その他、蚊が媒介する感染症の1つに、チクングニア熱があります。日本では2014年に16の輸入症例がありましたが、国内感染はまだ確認されていません。デング熱と同じヒトスジシマカが媒介するため、自治体などによるデング熱対策が強化されれば、それほど広まらないのではないでしょうか。
とはいえ、基本的に、どの国においても輸入感染症のリスクはゼロではない、と考えてください。

デング熱患者数

― 日本でデング熱の国内感染が起きるのは、実は2014年が初めてではなかったとか? 

デング熱は海外から輸入される感染症だと思われがちですが、1942~1945年にかけて大規模な国内感染が起きています。南方戦線からの復員兵がデング熱を持ち帰り、神戸・大阪・広島・呉・佐世保・長崎を中心に国内感染が起き、約20万人ものデング熱患者が出たのです。

この流行は、終戦の翌年には終息しました。理由は、まず南方から戻る人がいなくなったこと、そして、ヒトスジシマカが繁殖する水たまりがなくなったことです。戦時中は焼夷弾に備えて多くの防火水槽が作られ、そこに産卵してヒトスジシマカが増える状況でした。戦後は兵士が帰る、蚊が増える、という状況がなくなったのです。加えて、米軍がDDTを使用したことも影響しているでしょう。

― デング熱の症状と治療について教えてください。

デング熱は、日本ではヒトスジシマカが媒介する病気で、感染者の血を吸った蚊がウイルスを運び、別の人を吸血することで感染します。ヒトスジシマカの卵が孵化する5月中旬から流行し、11月頃におさまります。人から人に直接感染することはありません。
典型的な症状は、高熱、頭や目の奥の痛み、筋肉痛など。赤く小さな発疹が出る点もデング熱の特徴の一つですが、発疹が出るタイミングは発症後2~3日経過してからです。また、必ずしも発疹が出るとは限りません。
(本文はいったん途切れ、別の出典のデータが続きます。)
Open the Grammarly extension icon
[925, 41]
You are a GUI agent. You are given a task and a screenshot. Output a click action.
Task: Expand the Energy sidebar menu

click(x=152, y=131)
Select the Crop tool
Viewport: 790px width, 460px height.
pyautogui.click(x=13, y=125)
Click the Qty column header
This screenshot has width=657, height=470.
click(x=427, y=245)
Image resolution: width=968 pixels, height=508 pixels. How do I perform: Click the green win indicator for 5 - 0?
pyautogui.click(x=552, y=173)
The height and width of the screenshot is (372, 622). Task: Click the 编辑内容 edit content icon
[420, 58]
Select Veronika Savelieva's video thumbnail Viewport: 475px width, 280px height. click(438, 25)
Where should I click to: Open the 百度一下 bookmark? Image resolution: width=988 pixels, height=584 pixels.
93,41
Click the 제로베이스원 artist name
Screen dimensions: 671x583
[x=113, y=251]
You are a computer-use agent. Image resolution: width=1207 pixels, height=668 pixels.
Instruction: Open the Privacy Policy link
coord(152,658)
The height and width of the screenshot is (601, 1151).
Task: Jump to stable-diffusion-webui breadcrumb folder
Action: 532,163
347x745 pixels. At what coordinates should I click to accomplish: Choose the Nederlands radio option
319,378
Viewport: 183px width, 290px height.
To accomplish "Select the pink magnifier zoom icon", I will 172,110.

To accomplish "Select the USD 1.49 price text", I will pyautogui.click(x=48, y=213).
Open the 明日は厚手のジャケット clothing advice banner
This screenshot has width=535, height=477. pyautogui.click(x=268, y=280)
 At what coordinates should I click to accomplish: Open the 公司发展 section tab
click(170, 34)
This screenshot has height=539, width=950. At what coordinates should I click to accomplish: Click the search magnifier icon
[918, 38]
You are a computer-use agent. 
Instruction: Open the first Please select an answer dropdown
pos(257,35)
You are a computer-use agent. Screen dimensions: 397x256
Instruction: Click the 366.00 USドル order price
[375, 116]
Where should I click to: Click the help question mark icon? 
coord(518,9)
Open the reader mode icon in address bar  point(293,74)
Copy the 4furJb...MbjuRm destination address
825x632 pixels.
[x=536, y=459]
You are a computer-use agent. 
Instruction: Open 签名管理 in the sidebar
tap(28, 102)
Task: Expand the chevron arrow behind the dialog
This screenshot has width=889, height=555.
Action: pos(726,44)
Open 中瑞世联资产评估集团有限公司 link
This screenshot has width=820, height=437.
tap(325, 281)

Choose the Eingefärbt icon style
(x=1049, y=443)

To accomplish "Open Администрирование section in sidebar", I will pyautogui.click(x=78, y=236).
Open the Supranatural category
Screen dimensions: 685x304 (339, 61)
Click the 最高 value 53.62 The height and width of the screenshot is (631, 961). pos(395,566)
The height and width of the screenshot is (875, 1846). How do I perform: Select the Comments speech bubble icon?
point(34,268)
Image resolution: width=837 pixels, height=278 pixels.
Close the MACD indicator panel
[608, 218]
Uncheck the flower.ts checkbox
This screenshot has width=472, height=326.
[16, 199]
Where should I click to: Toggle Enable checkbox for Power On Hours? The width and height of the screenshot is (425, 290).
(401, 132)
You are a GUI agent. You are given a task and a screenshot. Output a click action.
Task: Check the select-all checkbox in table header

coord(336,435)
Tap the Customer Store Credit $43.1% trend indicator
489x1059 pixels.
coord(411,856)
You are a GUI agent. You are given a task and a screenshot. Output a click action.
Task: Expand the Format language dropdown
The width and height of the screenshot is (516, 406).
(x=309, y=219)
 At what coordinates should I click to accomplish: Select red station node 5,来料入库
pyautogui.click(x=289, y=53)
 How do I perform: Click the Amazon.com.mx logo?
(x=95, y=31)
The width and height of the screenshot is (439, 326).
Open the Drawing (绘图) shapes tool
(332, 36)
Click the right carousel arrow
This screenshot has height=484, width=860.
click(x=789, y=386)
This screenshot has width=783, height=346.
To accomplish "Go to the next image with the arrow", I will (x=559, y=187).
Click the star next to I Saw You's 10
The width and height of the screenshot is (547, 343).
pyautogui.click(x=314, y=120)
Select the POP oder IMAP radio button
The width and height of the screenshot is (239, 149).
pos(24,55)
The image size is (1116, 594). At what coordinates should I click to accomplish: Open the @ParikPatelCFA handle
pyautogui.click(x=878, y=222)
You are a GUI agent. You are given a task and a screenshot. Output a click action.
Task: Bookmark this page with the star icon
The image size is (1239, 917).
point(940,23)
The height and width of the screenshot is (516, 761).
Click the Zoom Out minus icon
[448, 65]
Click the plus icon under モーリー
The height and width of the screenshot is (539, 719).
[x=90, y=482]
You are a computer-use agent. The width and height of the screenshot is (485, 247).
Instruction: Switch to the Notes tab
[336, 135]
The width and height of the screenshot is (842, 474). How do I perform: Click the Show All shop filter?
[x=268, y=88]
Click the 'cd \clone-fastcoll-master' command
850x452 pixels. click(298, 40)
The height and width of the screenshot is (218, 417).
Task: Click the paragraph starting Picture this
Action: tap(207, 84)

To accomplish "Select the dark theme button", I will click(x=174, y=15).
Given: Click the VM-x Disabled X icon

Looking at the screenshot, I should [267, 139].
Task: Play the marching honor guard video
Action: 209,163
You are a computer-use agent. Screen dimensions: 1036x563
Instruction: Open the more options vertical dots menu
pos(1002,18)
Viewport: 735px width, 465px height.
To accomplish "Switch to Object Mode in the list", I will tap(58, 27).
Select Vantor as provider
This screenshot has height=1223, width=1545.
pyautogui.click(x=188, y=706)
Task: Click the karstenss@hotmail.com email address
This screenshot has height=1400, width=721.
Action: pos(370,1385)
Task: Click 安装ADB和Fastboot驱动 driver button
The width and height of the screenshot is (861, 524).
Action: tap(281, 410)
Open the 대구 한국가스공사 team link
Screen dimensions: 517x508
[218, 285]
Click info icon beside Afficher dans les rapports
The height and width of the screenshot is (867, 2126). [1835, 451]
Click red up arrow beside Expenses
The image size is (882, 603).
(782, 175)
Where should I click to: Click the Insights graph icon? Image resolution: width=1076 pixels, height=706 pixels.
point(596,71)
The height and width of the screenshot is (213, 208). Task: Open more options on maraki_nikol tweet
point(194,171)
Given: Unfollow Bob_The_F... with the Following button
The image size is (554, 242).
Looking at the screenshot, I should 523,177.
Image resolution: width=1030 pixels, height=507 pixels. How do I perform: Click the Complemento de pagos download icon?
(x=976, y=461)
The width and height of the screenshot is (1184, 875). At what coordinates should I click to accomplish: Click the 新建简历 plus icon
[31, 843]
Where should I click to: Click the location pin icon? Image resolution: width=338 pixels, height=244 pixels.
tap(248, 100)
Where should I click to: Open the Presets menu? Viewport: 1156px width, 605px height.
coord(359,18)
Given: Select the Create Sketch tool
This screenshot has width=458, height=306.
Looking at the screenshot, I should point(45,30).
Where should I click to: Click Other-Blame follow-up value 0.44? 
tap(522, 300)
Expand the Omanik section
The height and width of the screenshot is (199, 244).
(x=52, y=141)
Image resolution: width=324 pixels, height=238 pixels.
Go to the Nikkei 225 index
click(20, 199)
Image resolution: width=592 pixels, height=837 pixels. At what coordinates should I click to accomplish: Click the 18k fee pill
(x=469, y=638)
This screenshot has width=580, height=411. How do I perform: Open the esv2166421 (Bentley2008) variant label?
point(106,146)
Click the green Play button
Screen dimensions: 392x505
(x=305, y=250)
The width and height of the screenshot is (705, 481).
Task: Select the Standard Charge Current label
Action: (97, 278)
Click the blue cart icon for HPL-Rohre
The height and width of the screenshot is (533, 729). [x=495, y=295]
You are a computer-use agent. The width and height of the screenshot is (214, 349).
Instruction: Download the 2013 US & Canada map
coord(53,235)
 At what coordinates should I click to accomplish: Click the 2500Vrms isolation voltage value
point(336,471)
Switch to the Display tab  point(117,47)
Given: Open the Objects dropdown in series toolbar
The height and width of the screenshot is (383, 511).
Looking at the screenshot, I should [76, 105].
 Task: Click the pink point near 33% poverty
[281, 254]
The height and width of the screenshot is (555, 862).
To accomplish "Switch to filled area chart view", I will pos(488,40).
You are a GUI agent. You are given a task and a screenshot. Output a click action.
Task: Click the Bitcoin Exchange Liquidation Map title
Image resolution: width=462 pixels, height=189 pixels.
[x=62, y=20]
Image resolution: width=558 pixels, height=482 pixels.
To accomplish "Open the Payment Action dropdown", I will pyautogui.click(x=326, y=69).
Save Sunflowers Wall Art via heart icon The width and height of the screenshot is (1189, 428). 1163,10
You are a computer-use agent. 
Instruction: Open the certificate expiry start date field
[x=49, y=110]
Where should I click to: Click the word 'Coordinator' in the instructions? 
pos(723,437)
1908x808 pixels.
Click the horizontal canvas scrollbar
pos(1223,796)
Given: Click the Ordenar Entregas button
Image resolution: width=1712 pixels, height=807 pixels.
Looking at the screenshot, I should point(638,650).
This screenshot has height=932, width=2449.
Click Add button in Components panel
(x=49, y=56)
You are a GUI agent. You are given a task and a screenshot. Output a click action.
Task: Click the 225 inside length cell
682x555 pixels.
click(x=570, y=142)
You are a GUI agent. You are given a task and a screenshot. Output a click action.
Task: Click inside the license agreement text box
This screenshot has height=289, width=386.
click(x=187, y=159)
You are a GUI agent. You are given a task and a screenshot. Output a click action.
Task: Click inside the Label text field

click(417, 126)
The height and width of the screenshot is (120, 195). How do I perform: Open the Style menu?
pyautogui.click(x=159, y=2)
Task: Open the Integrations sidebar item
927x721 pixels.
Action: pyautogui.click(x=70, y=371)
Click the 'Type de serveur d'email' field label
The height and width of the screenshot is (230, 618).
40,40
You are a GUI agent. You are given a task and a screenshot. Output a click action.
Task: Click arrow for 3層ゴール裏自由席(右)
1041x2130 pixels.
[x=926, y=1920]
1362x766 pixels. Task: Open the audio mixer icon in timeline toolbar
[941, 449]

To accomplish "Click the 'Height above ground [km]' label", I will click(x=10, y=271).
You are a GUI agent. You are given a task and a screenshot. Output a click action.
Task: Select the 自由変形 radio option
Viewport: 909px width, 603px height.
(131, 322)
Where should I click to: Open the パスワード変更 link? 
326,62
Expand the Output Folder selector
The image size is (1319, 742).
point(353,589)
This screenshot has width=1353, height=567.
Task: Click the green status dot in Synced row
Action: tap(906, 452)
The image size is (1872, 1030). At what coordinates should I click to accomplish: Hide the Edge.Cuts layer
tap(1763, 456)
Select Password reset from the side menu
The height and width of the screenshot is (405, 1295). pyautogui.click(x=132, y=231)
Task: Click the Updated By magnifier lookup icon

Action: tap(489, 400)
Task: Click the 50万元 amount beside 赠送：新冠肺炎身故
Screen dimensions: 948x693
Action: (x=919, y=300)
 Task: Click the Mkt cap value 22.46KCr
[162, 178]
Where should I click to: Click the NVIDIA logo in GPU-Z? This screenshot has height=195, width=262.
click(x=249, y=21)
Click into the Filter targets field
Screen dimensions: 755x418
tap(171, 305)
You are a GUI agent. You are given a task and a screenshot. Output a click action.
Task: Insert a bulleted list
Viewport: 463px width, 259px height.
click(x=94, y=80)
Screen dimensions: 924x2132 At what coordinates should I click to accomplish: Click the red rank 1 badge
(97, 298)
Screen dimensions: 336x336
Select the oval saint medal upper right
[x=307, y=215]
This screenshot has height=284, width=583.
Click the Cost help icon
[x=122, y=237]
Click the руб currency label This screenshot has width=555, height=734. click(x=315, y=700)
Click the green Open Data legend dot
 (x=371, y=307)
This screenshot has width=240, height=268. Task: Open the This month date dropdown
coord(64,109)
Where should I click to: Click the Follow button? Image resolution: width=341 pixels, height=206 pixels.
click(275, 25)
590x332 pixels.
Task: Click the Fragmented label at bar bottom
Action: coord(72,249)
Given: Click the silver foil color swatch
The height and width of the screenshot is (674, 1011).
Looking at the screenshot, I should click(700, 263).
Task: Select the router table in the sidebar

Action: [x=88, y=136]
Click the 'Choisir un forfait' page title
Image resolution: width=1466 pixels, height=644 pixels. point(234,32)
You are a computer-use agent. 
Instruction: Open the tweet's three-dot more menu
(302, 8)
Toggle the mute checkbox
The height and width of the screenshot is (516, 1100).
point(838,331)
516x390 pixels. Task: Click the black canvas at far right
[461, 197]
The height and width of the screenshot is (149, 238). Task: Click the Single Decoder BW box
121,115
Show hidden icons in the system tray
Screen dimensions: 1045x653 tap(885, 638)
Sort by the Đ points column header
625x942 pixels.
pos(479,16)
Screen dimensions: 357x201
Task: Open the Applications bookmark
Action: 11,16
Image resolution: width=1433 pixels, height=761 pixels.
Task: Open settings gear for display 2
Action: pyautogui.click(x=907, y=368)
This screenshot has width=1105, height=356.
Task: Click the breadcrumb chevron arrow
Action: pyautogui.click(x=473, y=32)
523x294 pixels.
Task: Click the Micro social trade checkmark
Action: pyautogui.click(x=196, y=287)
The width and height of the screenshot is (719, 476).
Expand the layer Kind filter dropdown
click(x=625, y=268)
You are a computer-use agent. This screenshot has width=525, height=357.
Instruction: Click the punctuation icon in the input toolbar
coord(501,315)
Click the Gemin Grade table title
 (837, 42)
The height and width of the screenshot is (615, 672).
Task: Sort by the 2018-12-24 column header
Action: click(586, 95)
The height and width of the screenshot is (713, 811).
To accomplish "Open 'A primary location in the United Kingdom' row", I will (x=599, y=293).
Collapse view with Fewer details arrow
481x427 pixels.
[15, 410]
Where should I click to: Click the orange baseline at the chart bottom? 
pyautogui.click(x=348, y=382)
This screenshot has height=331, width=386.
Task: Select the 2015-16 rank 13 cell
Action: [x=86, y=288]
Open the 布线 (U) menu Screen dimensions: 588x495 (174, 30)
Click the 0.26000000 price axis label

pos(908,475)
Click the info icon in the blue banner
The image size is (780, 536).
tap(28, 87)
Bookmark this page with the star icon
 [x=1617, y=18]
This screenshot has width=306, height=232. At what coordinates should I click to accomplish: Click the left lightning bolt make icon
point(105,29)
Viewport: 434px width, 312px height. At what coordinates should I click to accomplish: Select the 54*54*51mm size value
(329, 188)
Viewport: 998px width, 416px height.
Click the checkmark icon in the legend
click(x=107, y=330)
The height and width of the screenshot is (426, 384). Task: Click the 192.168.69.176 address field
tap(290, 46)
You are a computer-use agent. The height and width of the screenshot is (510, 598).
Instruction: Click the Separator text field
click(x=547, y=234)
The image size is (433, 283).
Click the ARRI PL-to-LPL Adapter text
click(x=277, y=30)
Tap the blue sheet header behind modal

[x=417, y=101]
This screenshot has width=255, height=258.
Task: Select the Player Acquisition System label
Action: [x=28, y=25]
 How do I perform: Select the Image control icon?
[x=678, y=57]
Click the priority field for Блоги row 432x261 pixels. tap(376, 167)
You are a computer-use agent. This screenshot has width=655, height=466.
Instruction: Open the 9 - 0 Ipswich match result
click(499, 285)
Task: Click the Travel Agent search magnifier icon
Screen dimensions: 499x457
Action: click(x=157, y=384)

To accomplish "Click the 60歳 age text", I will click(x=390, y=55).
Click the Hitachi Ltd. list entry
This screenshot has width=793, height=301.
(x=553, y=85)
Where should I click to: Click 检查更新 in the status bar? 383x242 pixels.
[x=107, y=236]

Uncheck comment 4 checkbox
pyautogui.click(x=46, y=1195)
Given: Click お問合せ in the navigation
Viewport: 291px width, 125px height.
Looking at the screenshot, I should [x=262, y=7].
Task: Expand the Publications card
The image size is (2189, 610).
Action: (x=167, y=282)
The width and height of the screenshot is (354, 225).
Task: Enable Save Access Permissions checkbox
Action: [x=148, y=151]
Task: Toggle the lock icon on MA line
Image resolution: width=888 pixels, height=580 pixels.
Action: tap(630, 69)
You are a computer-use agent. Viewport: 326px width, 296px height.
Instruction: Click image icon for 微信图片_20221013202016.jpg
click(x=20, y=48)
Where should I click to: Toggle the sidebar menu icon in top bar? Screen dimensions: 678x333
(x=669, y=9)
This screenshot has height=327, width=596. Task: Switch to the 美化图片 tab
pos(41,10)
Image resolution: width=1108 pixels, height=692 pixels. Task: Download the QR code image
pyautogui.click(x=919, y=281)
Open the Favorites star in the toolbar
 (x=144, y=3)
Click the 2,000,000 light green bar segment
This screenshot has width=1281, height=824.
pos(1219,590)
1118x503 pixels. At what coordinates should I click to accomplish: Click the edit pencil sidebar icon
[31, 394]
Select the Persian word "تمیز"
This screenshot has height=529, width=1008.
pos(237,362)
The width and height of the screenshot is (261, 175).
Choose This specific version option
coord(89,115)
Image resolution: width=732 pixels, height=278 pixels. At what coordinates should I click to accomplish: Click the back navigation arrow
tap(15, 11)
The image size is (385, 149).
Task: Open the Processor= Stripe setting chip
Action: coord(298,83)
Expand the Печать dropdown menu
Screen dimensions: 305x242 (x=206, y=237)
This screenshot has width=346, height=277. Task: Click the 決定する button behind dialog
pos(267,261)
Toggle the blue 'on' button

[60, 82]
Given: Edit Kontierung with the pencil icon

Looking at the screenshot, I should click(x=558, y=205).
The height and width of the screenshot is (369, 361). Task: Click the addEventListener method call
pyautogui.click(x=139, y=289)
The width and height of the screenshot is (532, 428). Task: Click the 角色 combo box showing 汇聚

デング熱の潜伏期間は3~7日です。しかし、発病する1~2日前に、すでにウイルス血症になっている可能性が高いことが確認されています。ウイルス血症とは、ウイルスが血液中に存在し、全身を回っている状態です。ウイルスの中には、インフルエンザのように気道の粘膜でしか増えないタイプもあれば、腸管の粘膜でしか増えないタイプもあります。日本脳炎もそうですが、蚊が媒介するウイルスはだいたいウイルス血症を起こします。

治療については、現在のところ対症療法だけです。輸液のほか、アセトアミノフェンを用いて解熱・鎮痛を図ることになります。